I can think of 10,000 reasons to yell at him about why he should be writing his code in Rust instead of Python... But would I do that without understanding the problem domain, reasonings, history, culture, requirements, and provide specific examples? Absolutely not.

Gergely Polonkai's photo

What he said is generally true. But the same goes for most, if not all, languages.

I was around when JavaScript started to hit the first browsers. I saw it emerge there, then in Node and Electron. I personally find it horrible.

If it werenʼt for all the quirks that must be in the language for backwards compatibility (which doesnʼt always work, actually), it could be great. On top of this, all engines are hastily written and are awful resource hogs. Most developers argue that itʼs reasonable to have a developer machine with 8+ CPU cores and 16+GB of memory, but while i can write the same desktop application in C on a much weaker machine, I disagree. It will even be more portable than Electron apps.

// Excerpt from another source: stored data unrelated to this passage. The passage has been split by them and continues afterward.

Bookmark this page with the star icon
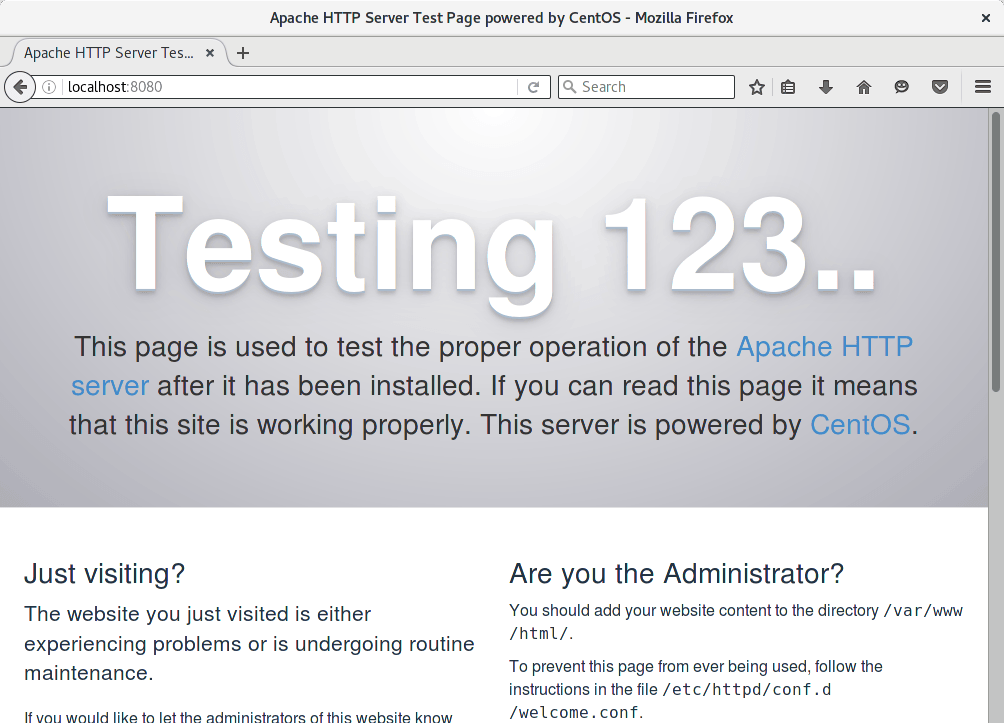Image resolution: width=1004 pixels, height=723 pixels. point(757,87)
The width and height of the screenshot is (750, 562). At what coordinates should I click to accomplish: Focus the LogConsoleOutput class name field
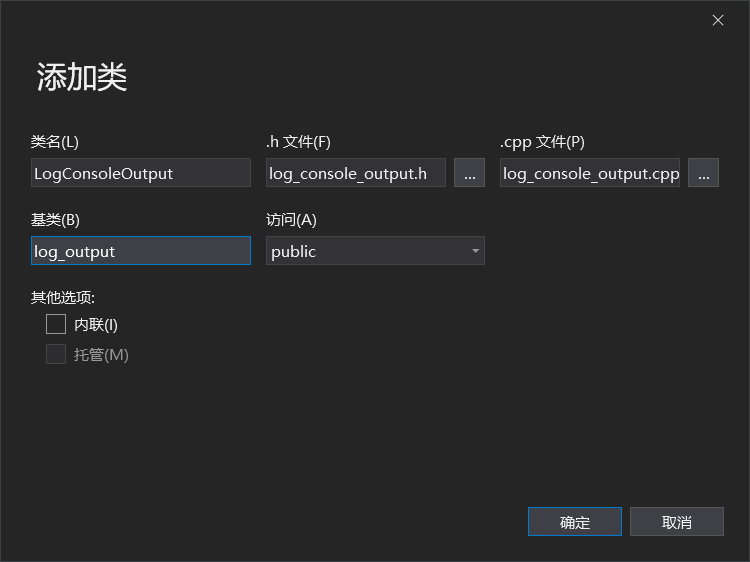(x=140, y=173)
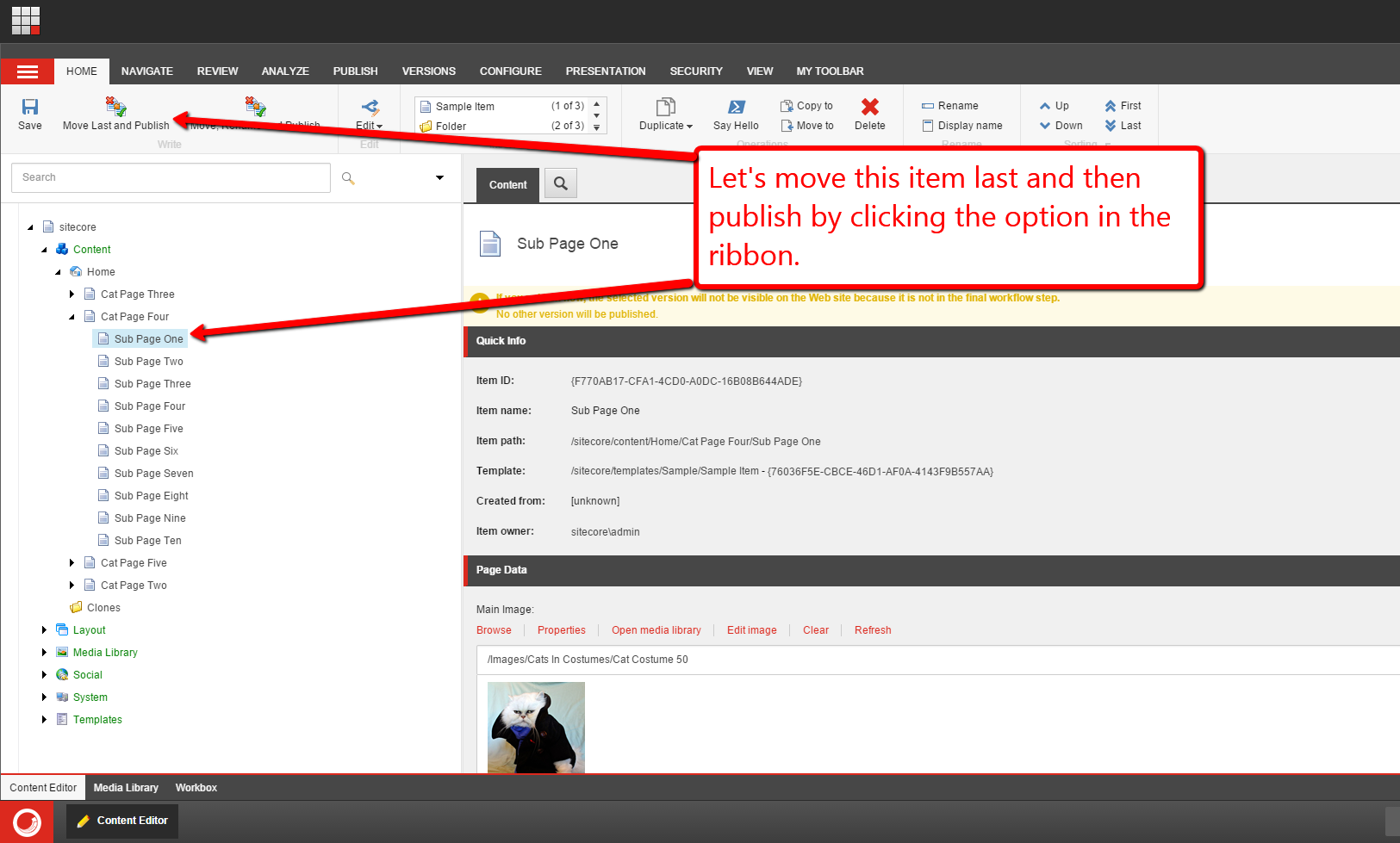Expand the Cat Page Three node

72,294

I can probably go on for hours, let this be enough. JS was not written for what it is (ab)used for today. Reimplement it from scratch, and you have a powerful tool. Until then, itʼs just an extension to Netscape Navigator.

Tapas Adhikary's photo

I thought it is popular already!

But the 90's developer must be seeing JavaScript since the ugly stone ages of it so, that reaction seems to be acceptable to me.

JavaScript(Ecosystem) vs Python? Highly debatable.

maxdevjs's photo

Envy...?

Moralist Festus's photo

Good. Javascript has been used for numbers of years when it comes to real functional web development. The fact that you heard Javascript is unpopular doesn't limit what Javascript can do. Javascript is gradually growing and has been used in various tech life. Even most companies now employ Devs with a good Javascript knowledge and some of its frameworks like Vue Js, Angular JS, React, etc. Javascript now serve for various developmental role such as web, native app dev, web games, iOS dev and even native game development. Javascript is Popular and mind you it is one of the most demanding language in larger companies.

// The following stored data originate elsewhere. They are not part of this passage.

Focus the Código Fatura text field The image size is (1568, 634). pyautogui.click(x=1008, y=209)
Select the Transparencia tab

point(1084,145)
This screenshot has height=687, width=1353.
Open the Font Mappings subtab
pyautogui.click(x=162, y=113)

Ben Buchanan (200ok)'s photo

JS has long been a target of tech contempt culture. In the early days it was considered a bit of a toy, beneath the dignity of mighty gods of computer science (you know, people who learned Java at university ;))... and it never really recovered from that stigma, regardless of its evolution. Plus it was popularised during the early days of the web when things were relatively "wild west" - if it worked it shipped, and automated testing wasn't a thing yet - so JS was a bit of a shorthand for traditional programmers wanting to have a bit of a swipe at the web.

JS had two big things in its favour though - 1) it was the only scripting language supported natively in the browser; so people working on the web didn't spend a ton of time hand-wringing about whether their literal only choice was the right one. 2) it has an incredibly low barrier to entry. Much like PHP - you renamed .html to .php and just like that you had a new language to use! So heaps of people get into it because it's so damn easy to start. The quality of the language is only one aspect of its success. A low barrier to entry will make even quirky options like JS and PHP popular!

Some criticisms have evolved a bit eg. dynamic vs static types is a reasonable talking point; even if it's easily solved by using Typescript. But other people still act like we're talking about ES3, rather than ES6. Still others would say "X is terrible, use (my pet language)" no matter what X was.

But there's really no excuse for anyone acting like shipping JS prevents you from following good engineering practices. Also there is a mind-bendingly large list of languages that compile to JS as well, so absolutely nobody is "forced" to use it any more. So a lot of arguments just aren't relevant any more.

Is JS perfect? Oh hell no. Have heaps of businesses done really well with it? Yes. Is JS right for every app? Definitely not. Is Python right for every app? Definitely not. Is JS right for your app? I don't know and neither did the guy at the birthday party. I'm going to assume your team knows what it's doing better than anyone else!